David Davis: A Brexit Economic Strategy for Britain - jlg23
http://www.conservativehome.com/platform/2016/07/david-davis-trade-deals-tax-cuts-and-taking-time-before-triggering-article-50-a-brexit-economic-strategy-for-britain.html
======
ljf
From the comments:

 _a lot of small businesses think that leaving the EU will lead to a reduction
in 'red tape' They are wrong In anything other than a EEA (Norway style)
arrangement they will have to deal with much more red tape in trading with our
largest market by far - Europe Customs forms. Conformity assessment.
Compliance testing. the cost of doing business with our largest partner will
escalate enormously_

------
sjclemmy
> And it all depends far too much on domestic demand, which even after 2008 is
> excessively funded by consumer credit. This is unsustainable in the long
> run. > So we need to shift our economy towards a more export-led growth
> strategy, based on higher productivity employment. Fortunately, this will
> prove eminently possible as a part of a Brexit-based economic strategy.
> Indeed, far from being the risky option that many have claimed, Brexit gives
> us many tools to deal with the very serious economic challenges that the
> country will face in the coming decades.
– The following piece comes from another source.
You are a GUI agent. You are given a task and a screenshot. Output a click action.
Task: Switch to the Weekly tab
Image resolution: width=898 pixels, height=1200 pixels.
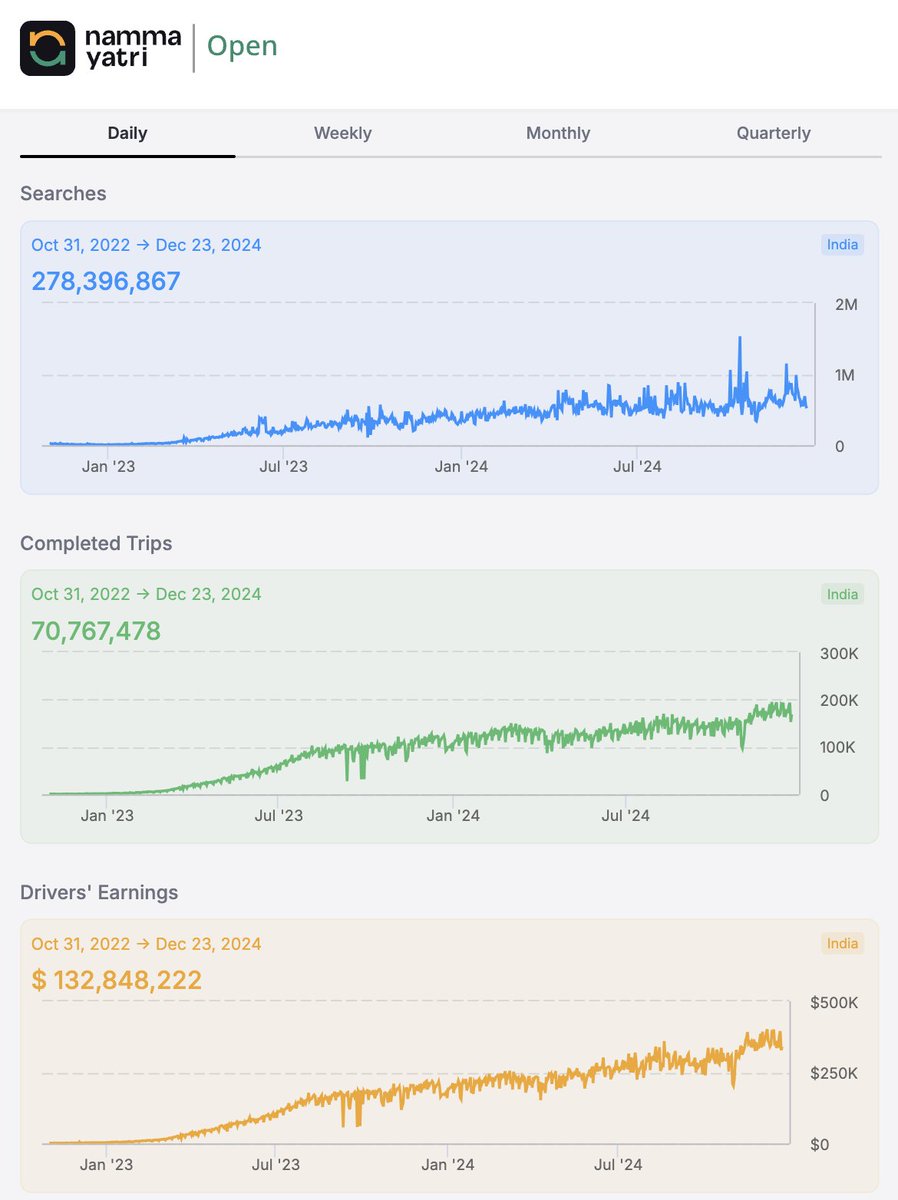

I completely agree with this, and I would go further and throw in some
manufacturing in there.

This strategy is not dependant on Brexit. Britain has been pursuing a service-
led, non-manufacturing strategy for the last 20-30 years which, I believe, is
a mistake. Real economic prosperity comes from making or growing things.
Service economies are like building software based on someone else's platform,
you benefit from the platforms reach but cede control.